La compagnie SWISS a elle aussi fait le pas. Michael Uebersax, responsable de la gestion de la santé, se félicite ainsi de la possibilité de conclure une telle convention : « Compasso nous est très utile. Lorsqu’une convention de partage des coûts est proposée, il nous est plus facile de convaincre notre caisse de pension de participer à la démarche de réinsertion. »

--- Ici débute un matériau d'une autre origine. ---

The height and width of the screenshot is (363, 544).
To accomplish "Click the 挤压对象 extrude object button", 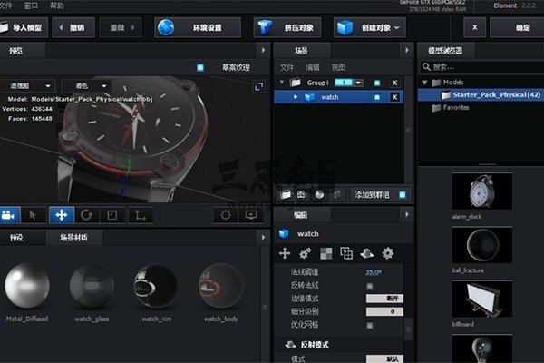I will point(286,28).
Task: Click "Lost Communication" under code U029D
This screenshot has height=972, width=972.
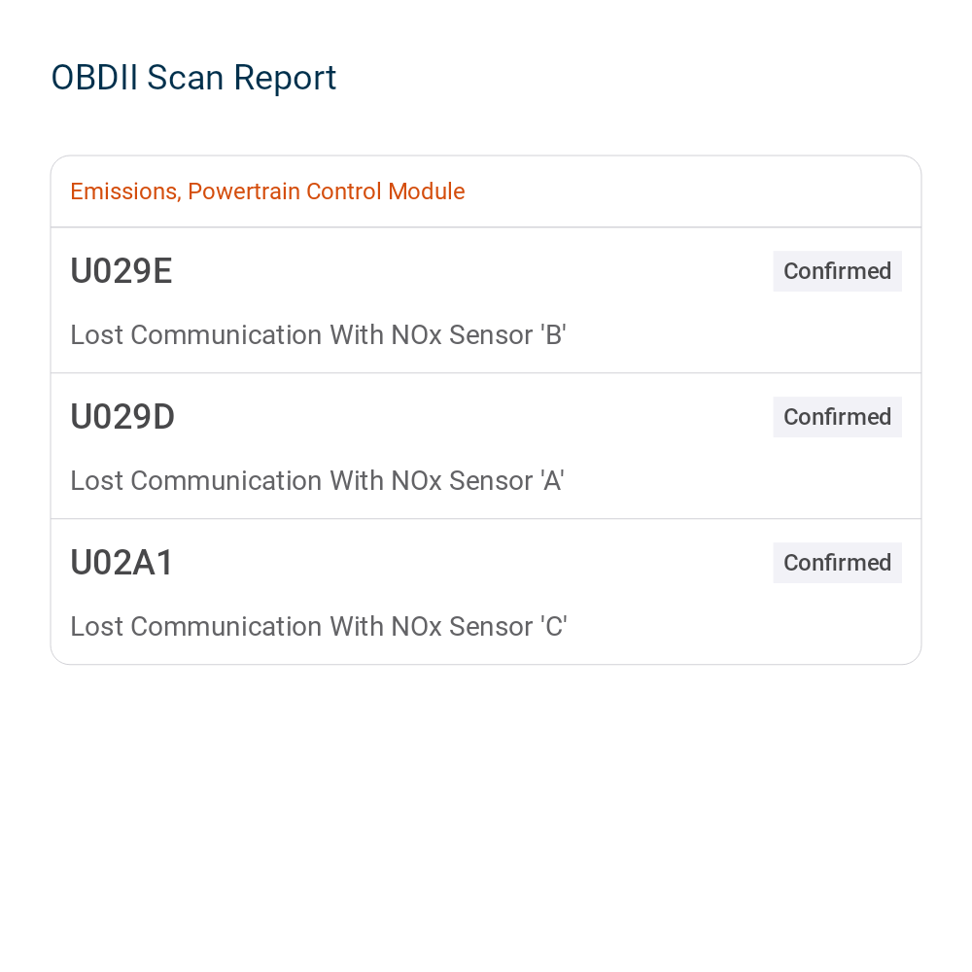Action: (x=196, y=480)
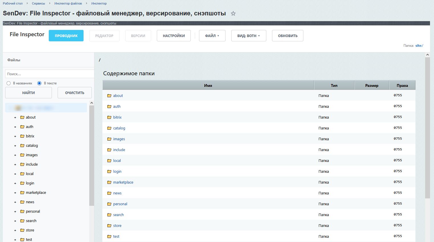The image size is (434, 242).
Task: Expand the "auth" folder in the sidebar tree
Action: [15, 127]

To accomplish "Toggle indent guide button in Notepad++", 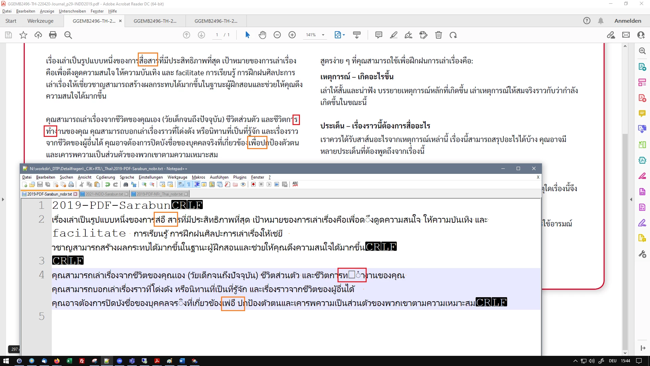I will 197,184.
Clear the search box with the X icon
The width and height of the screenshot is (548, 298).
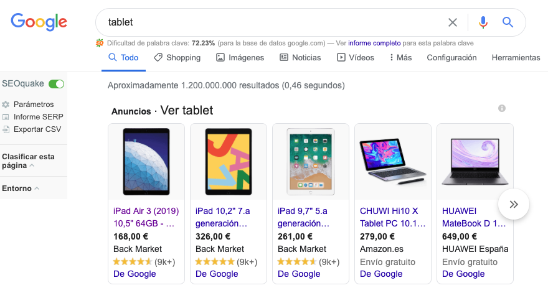tap(453, 22)
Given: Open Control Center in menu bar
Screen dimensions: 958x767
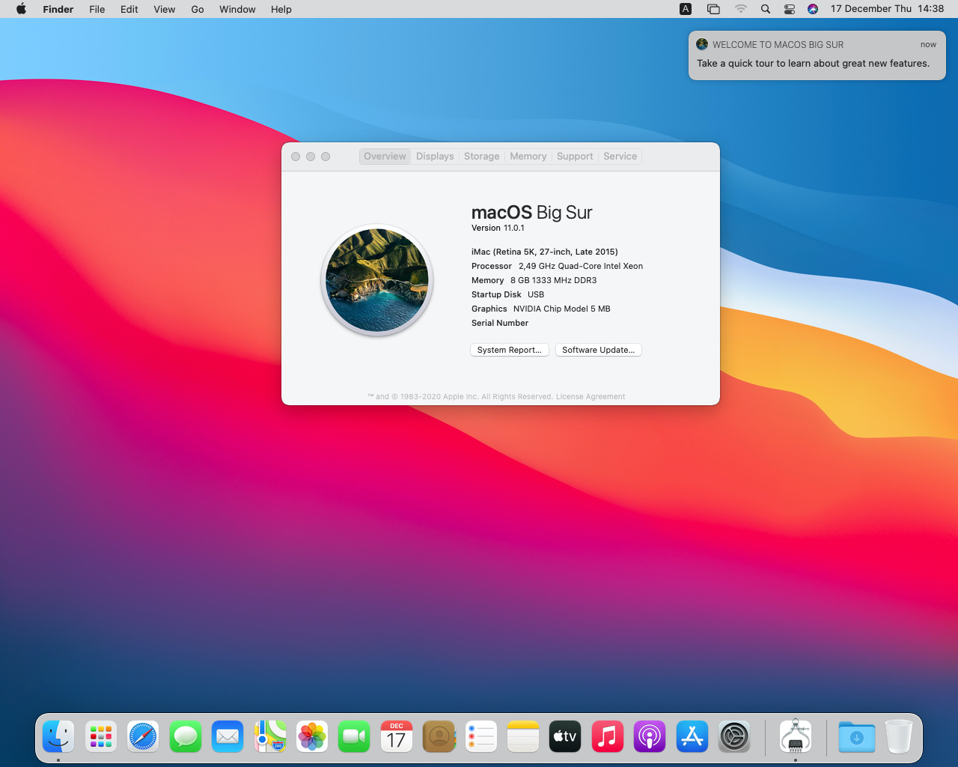Looking at the screenshot, I should click(x=789, y=9).
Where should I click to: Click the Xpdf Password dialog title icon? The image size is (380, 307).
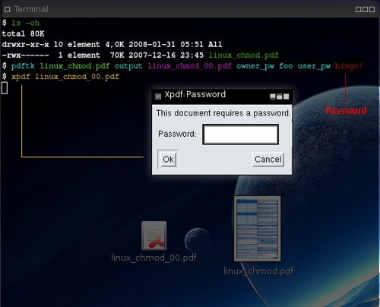pyautogui.click(x=158, y=97)
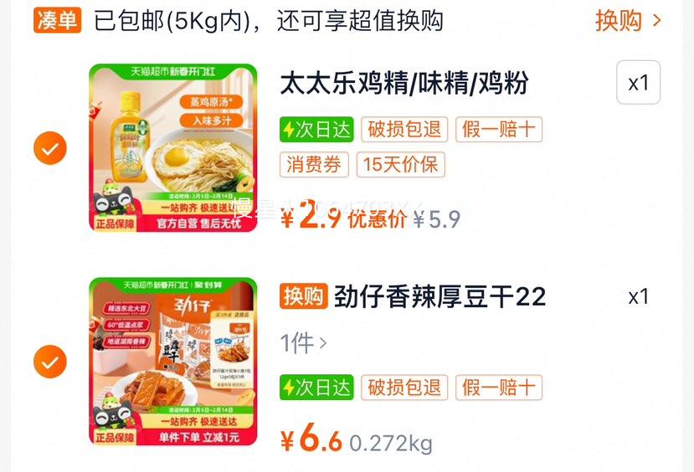Click the chevron arrow next to 换购
Image resolution: width=694 pixels, height=472 pixels.
coord(657,20)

Amélioration de la réinsertion professionnelle : respecter la perspective de l’employeur et réduire les charges de l’AI Compasso fait la part belle à l’amélioration de la collaboration entre les parties prenantes au système. En proposant un modèle de convention adaptée aux PME pour régir la collaboration entre assureurs d’indemnités journalières et institutions de prévoyance, Compasso complète la panoplie d’instruments pouvant être utilisés dans les cas où les offices AI n’interviennent pas. Tant les employés que les employeurs, les caisses de pension, mais aussi l’AI profitent de cette approche.
- Bibliographie
- Guggisberg, Jürg et al. (2015) : Evaluation der Eingliederung und der eingliederungsorientierten Rentenrevision der Invalidenversicherung (allemand avec résumé en français) ; [Berne : OFAS]. Aspects de la sécurité sociale; rapport de recherche n o 18/15.